• **AVAILABLE DATA**
────────────────────
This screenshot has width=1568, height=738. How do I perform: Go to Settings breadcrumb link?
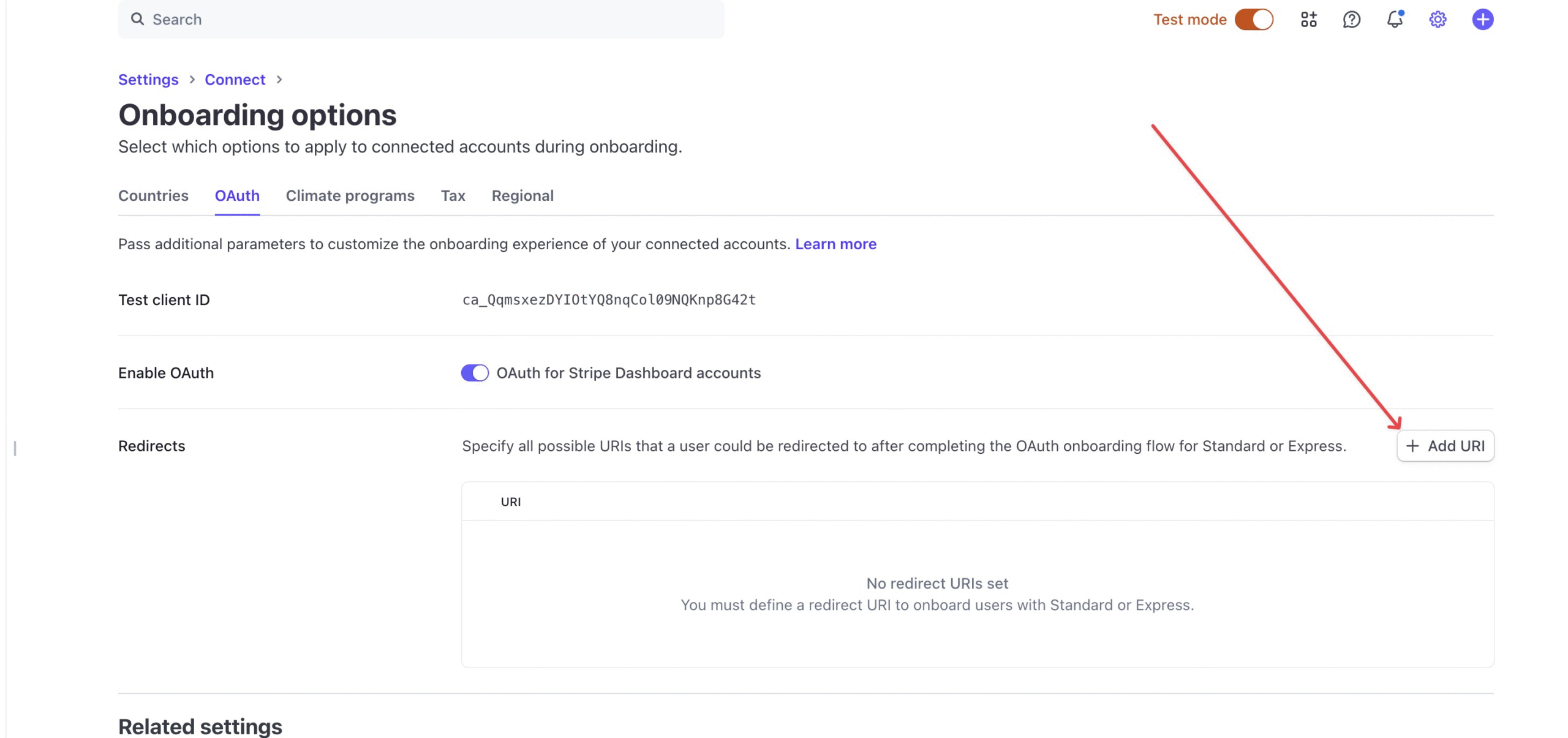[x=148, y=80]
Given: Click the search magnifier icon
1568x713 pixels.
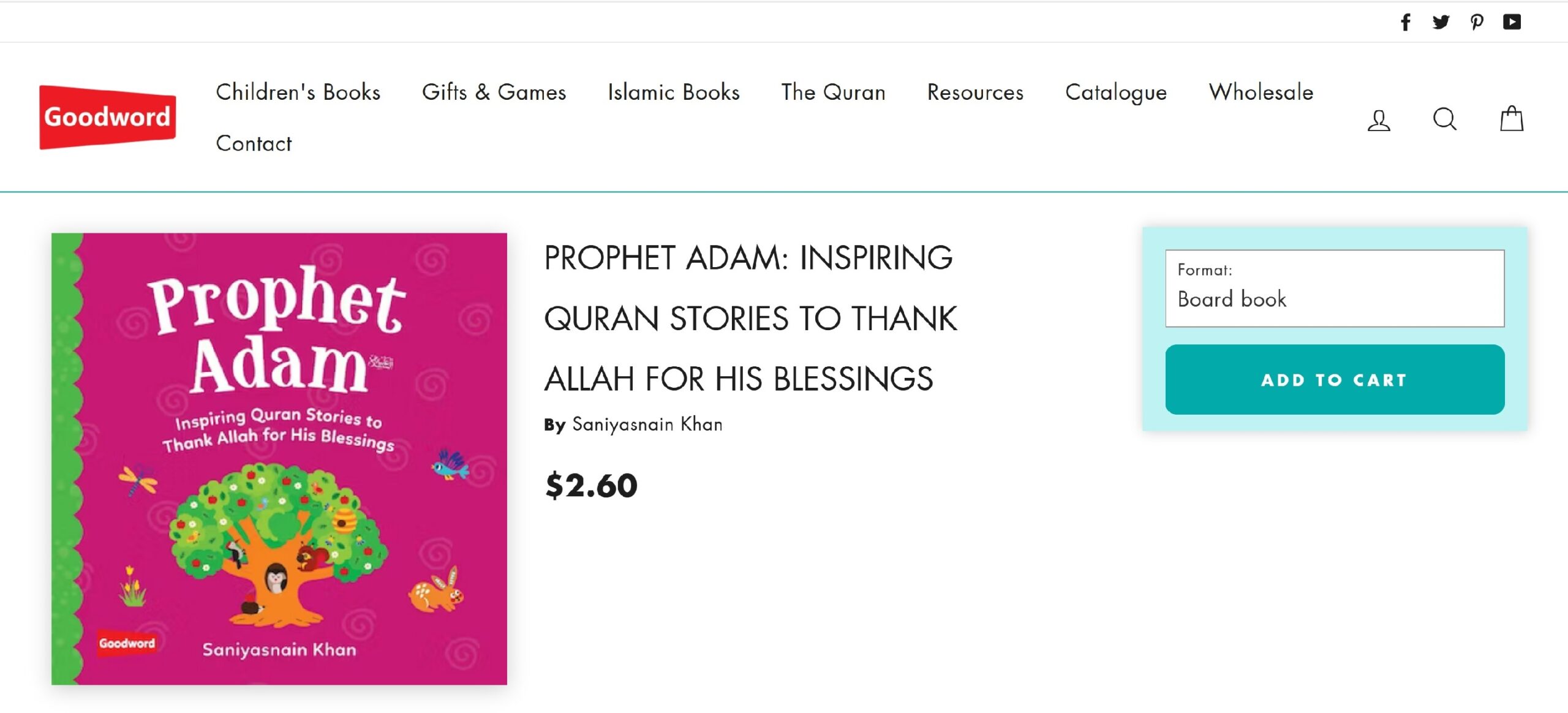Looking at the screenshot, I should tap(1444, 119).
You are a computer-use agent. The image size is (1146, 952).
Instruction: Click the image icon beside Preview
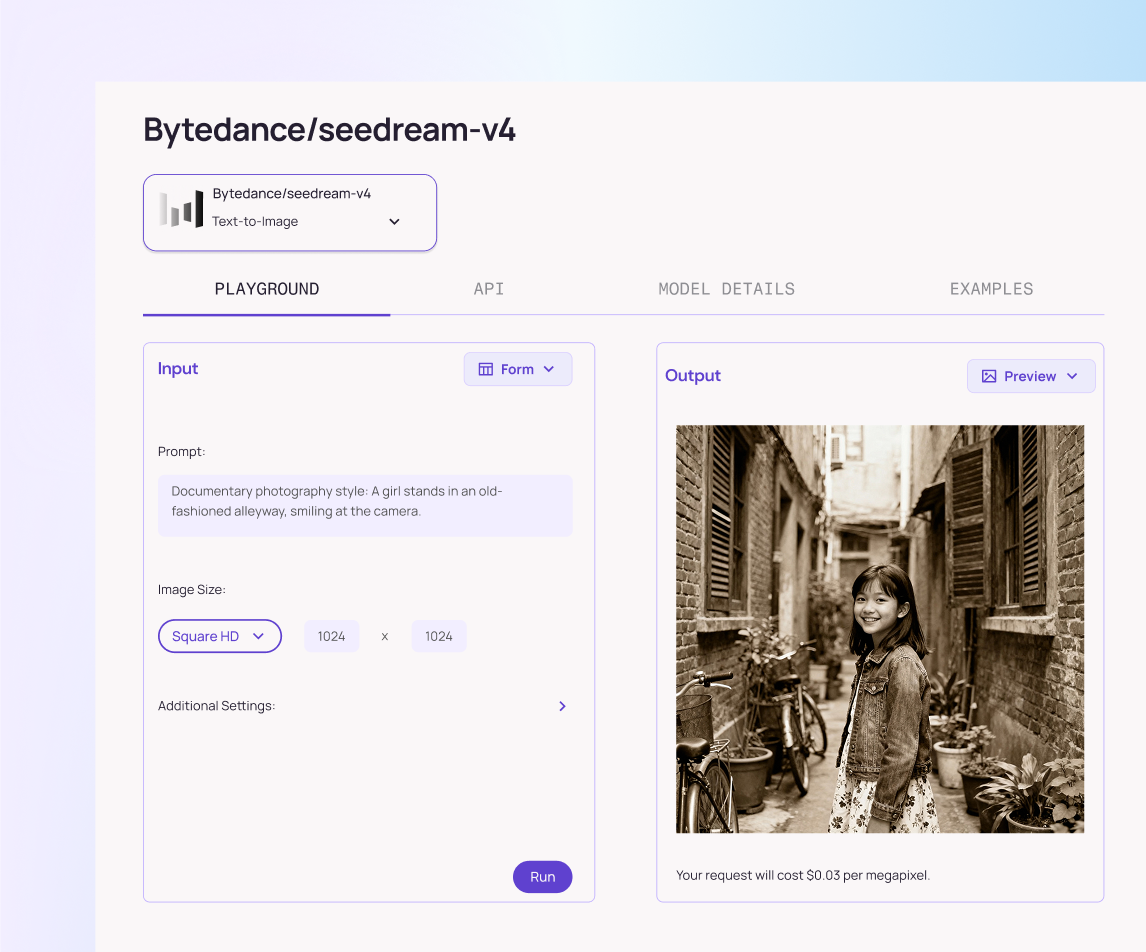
────────────────────
• **WORK TO BE COMPLETED**
Without carrying over any picture, retype the records above word for word.

• **OUTPUT OF THE EXERCISE**
This screenshot has width=1568, height=738. How do I perform: Go to Settings breadcrumb link?
[x=148, y=80]
Given: Click the search magnifier icon
1568x713 pixels.
Looking at the screenshot, I should tap(1444, 119).
You are a computer-use agent. The image size is (1146, 952).
Instruction: Click the image icon beside Preview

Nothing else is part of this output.